Нашим собеседником был генерал-лейтенант в отставке Александр Иванович МАТВЕЕВ (1916–2007), первый заместитель начальника 3-го Главного управления (военная контрразведка) КГБ СССР, председатель Совета ветеранов военной контрразведки.

— Александр Иванович, когда и почему вы пришли в военную контрразведку?

— Пришел 22 июня 1941 года. Я был первым секретарем Запорожского горкома комсомола, и уже через несколько часов после начала войны меня мобилизовали. Вот и начал службу старшим оперуполномоченным полка.

— Скоро ли вам пришлось встретиться с вражескими агентами?

— Очень скоро — в сентябре 41 — го, когда нас перебросили в район города Большой Токмак, где мы заняли оборону… Как-то ночью боевое охранение задержало трех военнослужащих — старшину и двух бойцов с оружием, выходивших из окружения. А уже было известно, что противник настойчиво забрасывает к нам диверсионные группы. Доставили окруженцев ко мне, при проверке я обнаружил, что документы у них поддельные… Начал работать более целенаправленно… Один сказал, что родом из Запорожья.
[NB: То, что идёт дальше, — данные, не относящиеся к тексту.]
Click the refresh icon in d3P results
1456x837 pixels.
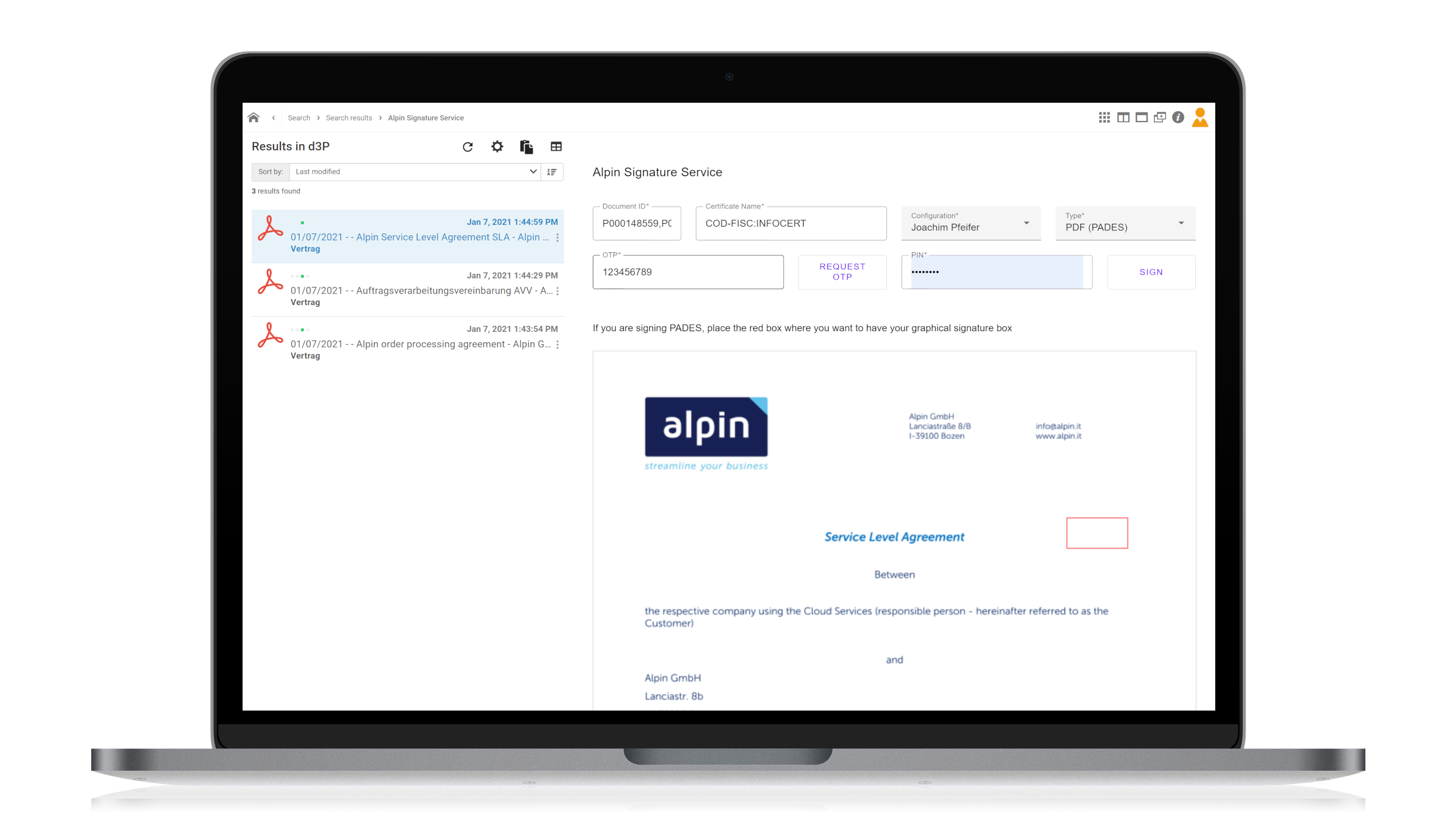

— Это для вас, думаю, подарком было

— Конечно, я ведь обстановку в городе хорошо знал. Боец сказал, что работал на заводе «Интернационал». Да, есть такой завод. Но когда я спросил фамилию секретаря райкома, он ответить не смог. И на других вопросах «поплыл». В общем, длительная у меня с ними работа была, и в конце концов тот, что был с петлицами старшины, признался, что они составляют диверсионную группу, заброшенную с целью совершения диверсий в районе Волновахи, а потом — в Запорожье.